When Crocheted squares are finished, it’s time to sew them around. Hello, gigantic Red Strawberry balloon. Introduce yourself because you two are about to get very close.
Sew the first strip of 18 around and connect so now it looks like a huge strawberry with a crocheted sweatband on.
Sew each square on, one at a time, row by row. Stretching the crochet so it is on there nice and tight. Use a rounded yarn needle and learn to sew up and out so you don’t risk poking the inflatable. During this process, invite a friend over and don’t tell them what you have going on. Could be my favorite part of this project. When I sewed the 100 squares on, I realized I need about 50 more. Basically, I crocheted red squares until it was covered. You can not be a control freak on something like this.

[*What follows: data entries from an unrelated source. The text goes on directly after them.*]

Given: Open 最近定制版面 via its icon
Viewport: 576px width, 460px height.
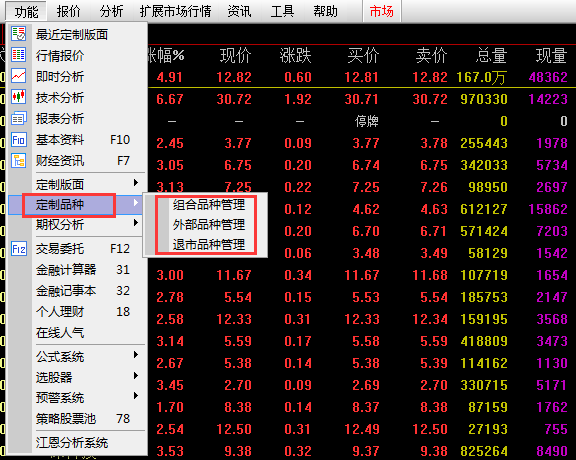Looking at the screenshot, I should coord(18,34).
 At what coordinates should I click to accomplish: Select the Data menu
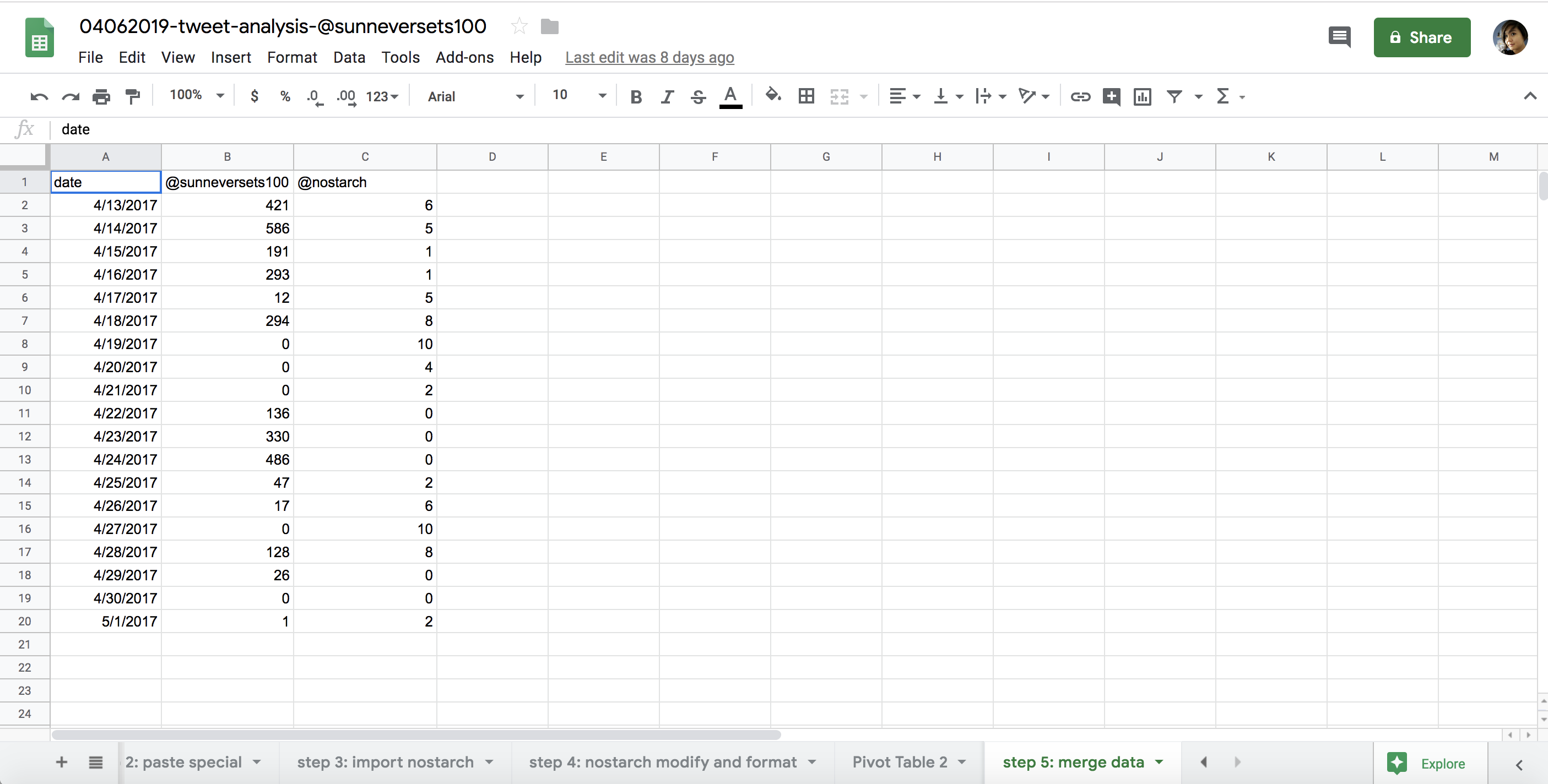(348, 57)
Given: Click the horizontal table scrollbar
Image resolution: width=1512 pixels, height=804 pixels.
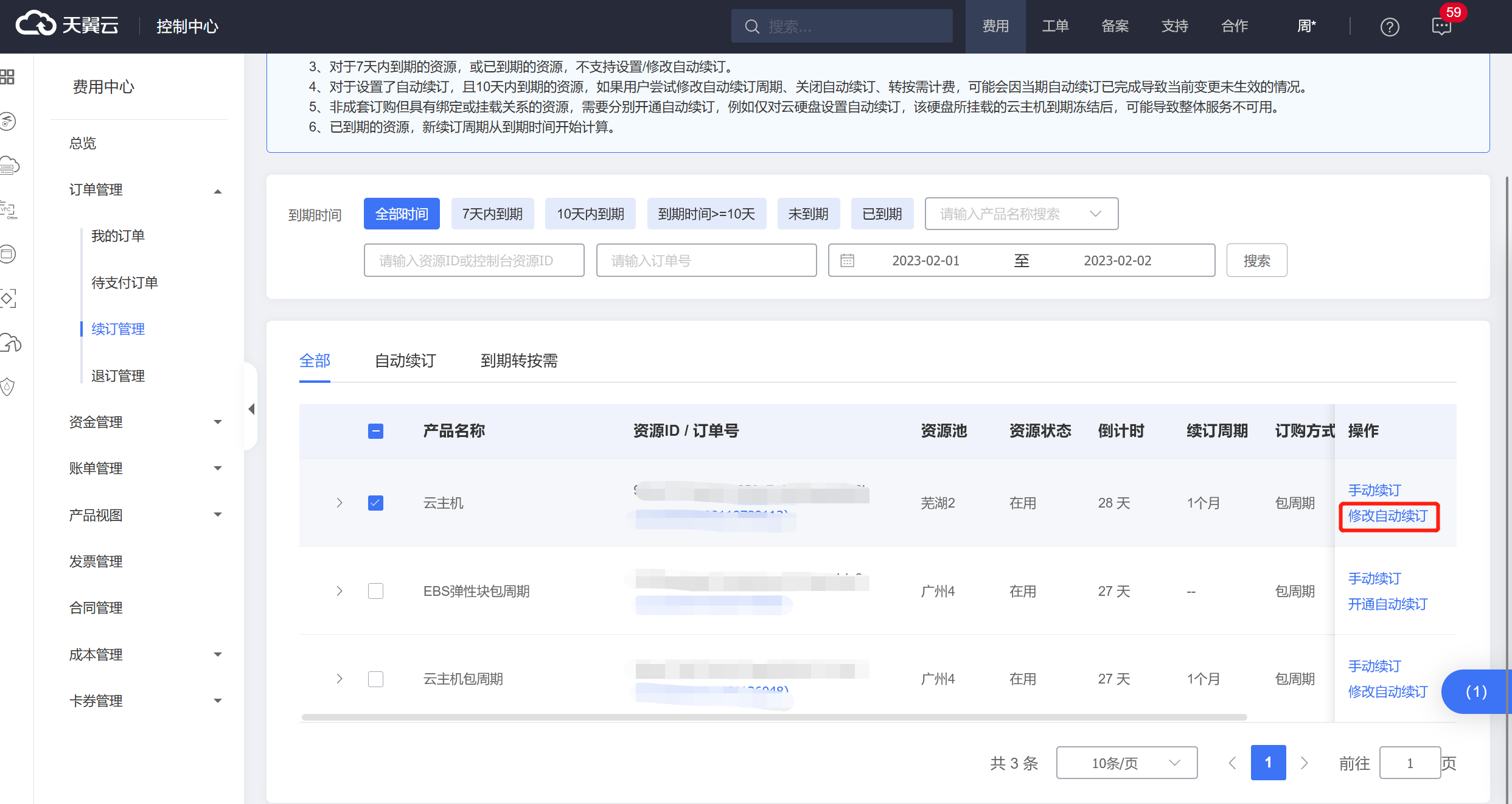Looking at the screenshot, I should point(773,717).
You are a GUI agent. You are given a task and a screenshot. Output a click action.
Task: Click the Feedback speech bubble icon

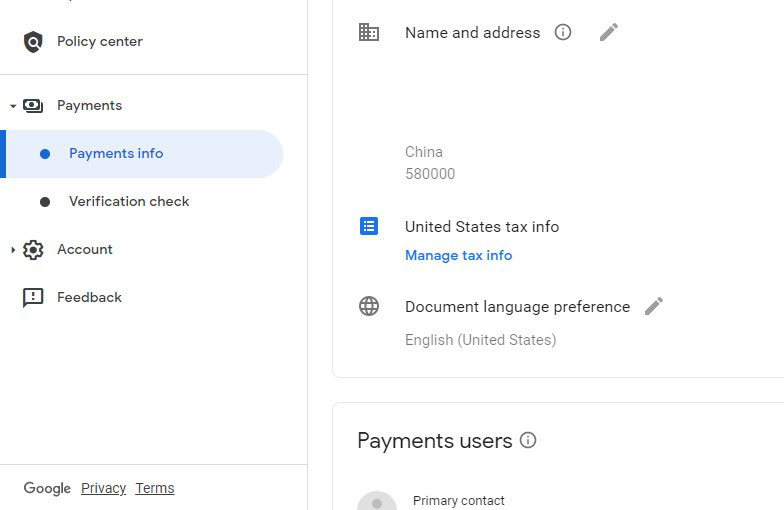click(33, 298)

Now all the squares are sewn on and you feel a great sense of accomplishment. Your back may ache or you may discover you are a contortionist now. At one point when I was working on the bottom half, I was laying on the floor and thinking, “So this is what a mechanic feels like.” There is a lot of physical work involved in this process so do a little stretching.

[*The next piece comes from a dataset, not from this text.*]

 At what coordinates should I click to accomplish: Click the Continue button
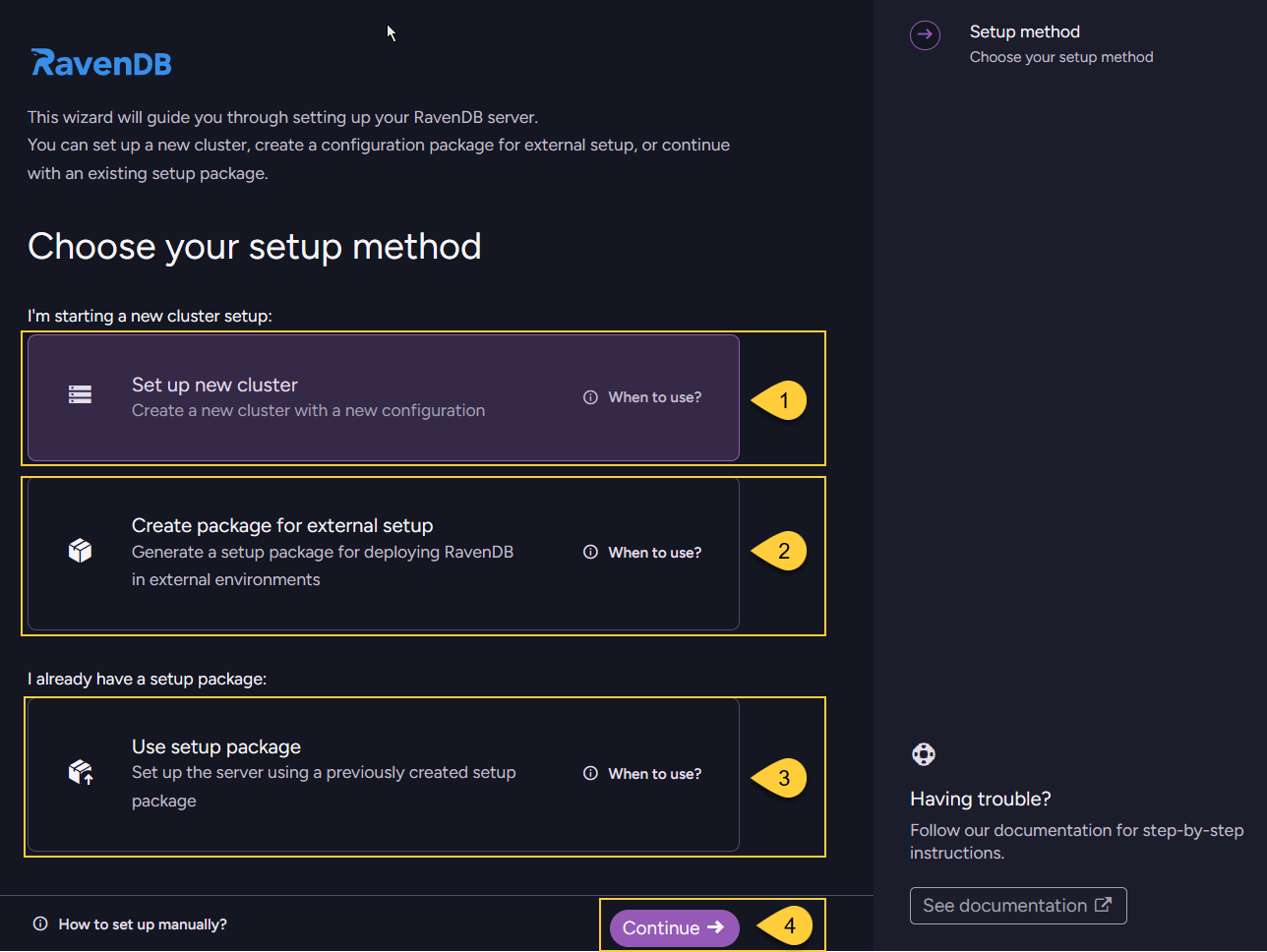(x=674, y=927)
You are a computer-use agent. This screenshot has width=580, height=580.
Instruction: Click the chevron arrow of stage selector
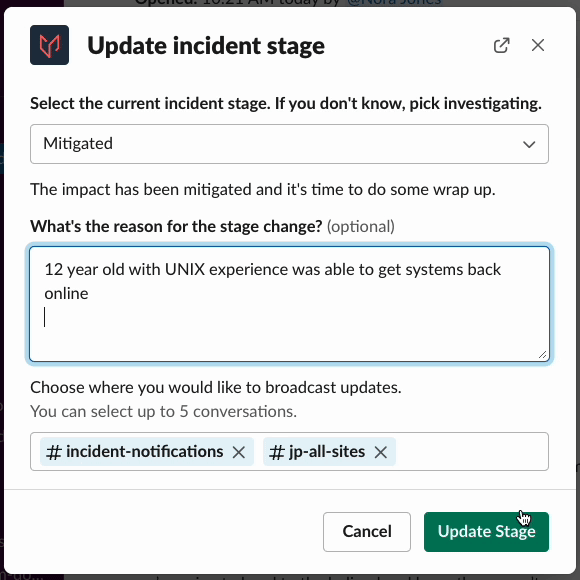[x=529, y=144]
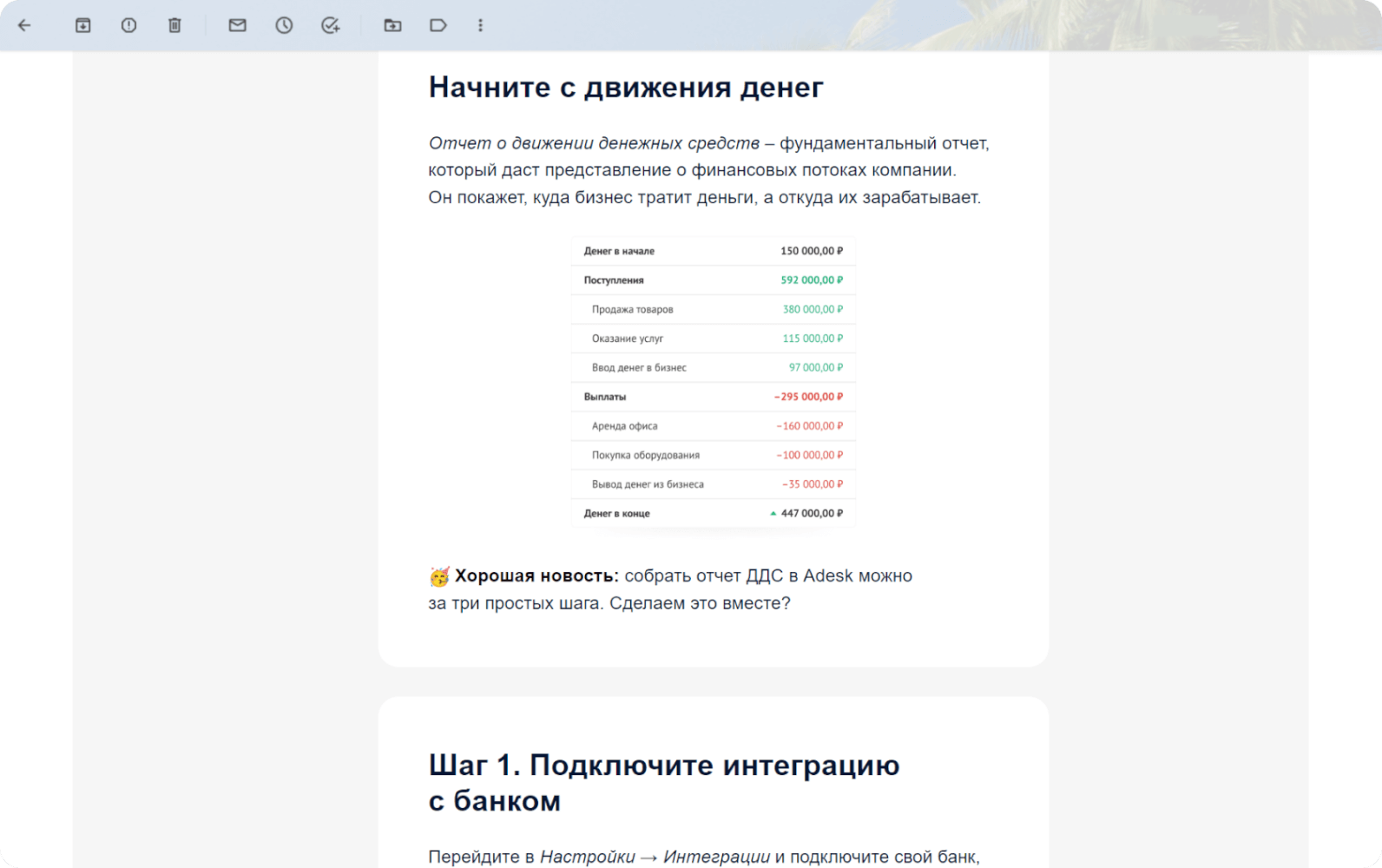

It is time for leaves! Because I rarely use patterns, and I didn’t think I could find a pattern for a 2-foot giant strawberry leaf, I relied on the image in my head. I chained 20 and increased to about 80 and decreased until it looked like a leaf. I am a fast crocheter, but each leaf took one day to make. This was probably the hardest part for me. A lot of counting and time-consuming. Do that 5 times using Red Heart Super Saver in Tea Leaf Green.

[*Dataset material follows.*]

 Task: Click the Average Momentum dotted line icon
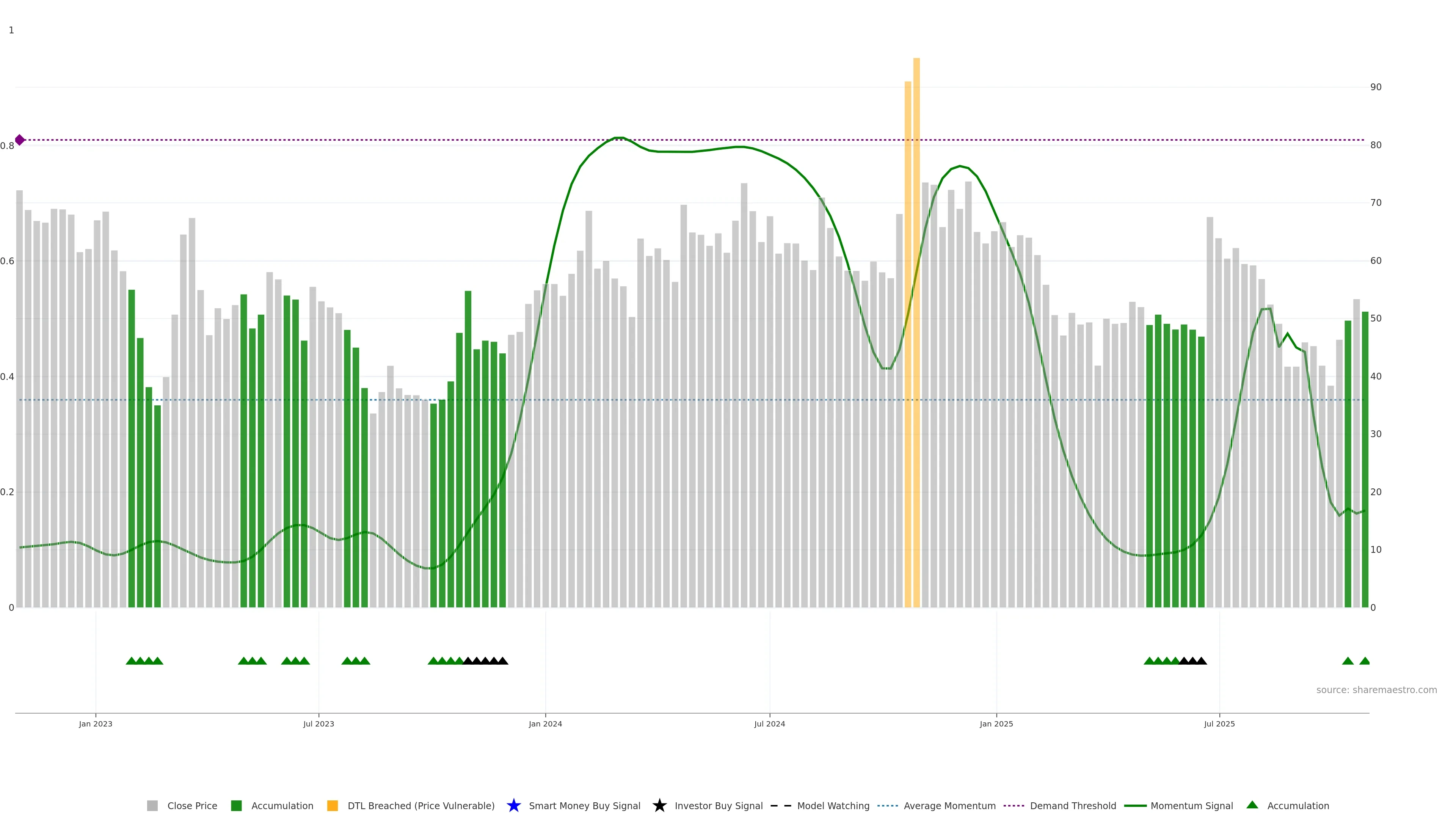(x=887, y=805)

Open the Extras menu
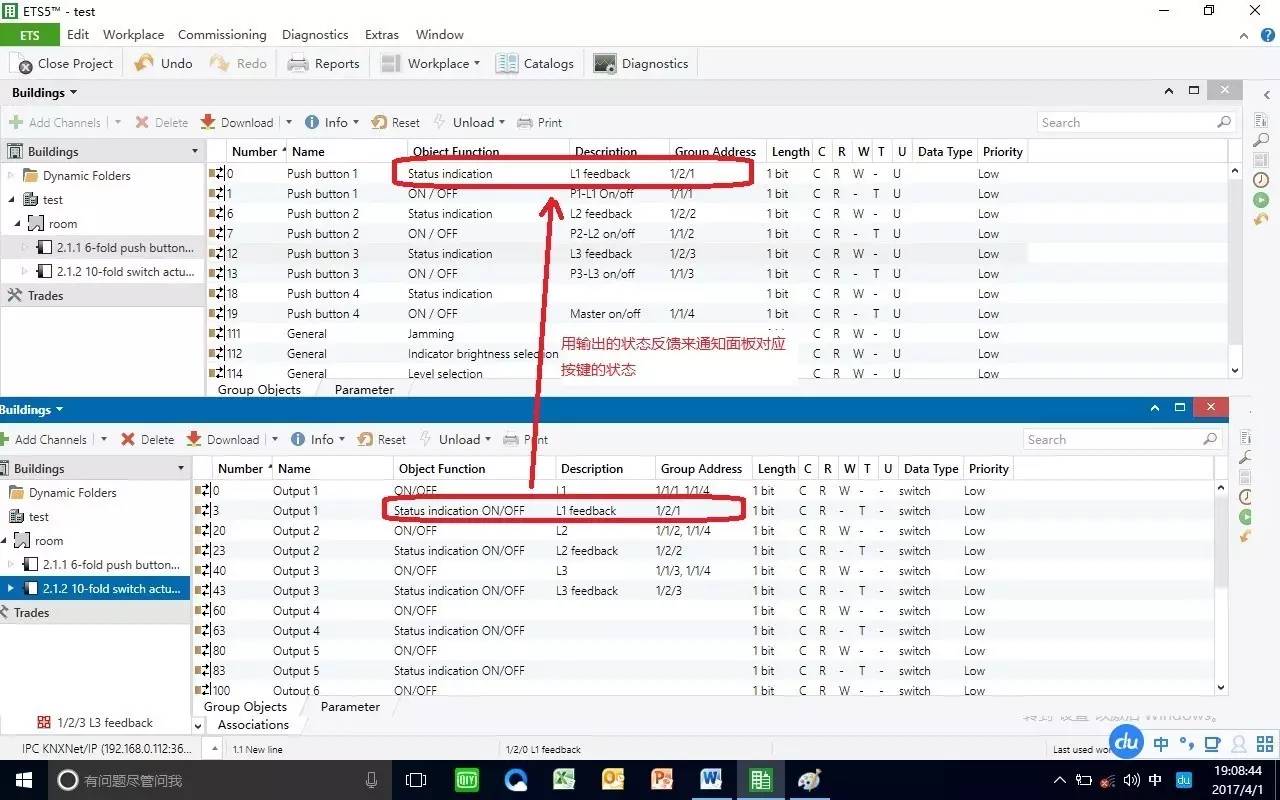point(381,34)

Get on a ladder and sew the leaves on like they would be on a strawberry. Right?
The Strawberry is covered….now what? Decorations! I chose to crochet bees and blossoms. Again, I used the image in my head and increased and decreased until it looked how I wanted it. Get back on the ladder and sew on anywhere! Oh, and I can’t forget about the seeds! I used Red Heart Super Saver in Gold and once again, used the image in my head for what a giant strawberry seed would look like. Pretty much chained 18, then sc, hdc, dc, trc, dc, hdc, sc Sounded good to me. Sew them on randomly like they would be on any 6-foot strawberry. For me, the seeds were one of my favorite parts. Once the seeds got sewn on, it really came to life.
Ta Da! You are now a proud owner of a humungous Strawberry. Maybe it would be cute in the kitchen? Front yard? Community picnic?
The one I created was first at the Walker Stone House and is now at the Experience Fayetteville Building in Fayetteville, AR receiving hugs and love from the community and visitors passing by. Why? Some things are just best not explained I guess. When it comes to creating art, to me, it is an emotional experience. If you see something and it makes you smile, that is all you need to know.
About the Author
Gina Rose Gallina, Crochet Artist in Eureka Springs, Arkansas. Her passion is creating crochet sculpture, costumes and anything whimsical, colorful and challenging. She began crocheting at age 8 when her grandmother taught her to make hats for newborns. Gina was not introduced to patterns until earlier this year; she honed her crocheting skills with nothing but her imagination and passion. This has helped her form her unconventional approach and find the perfect outlet for her creativity as an artist. She recently learned to read and write patterns is further exploring new sides to the crochet and knitting world and continues to learn and be inspired.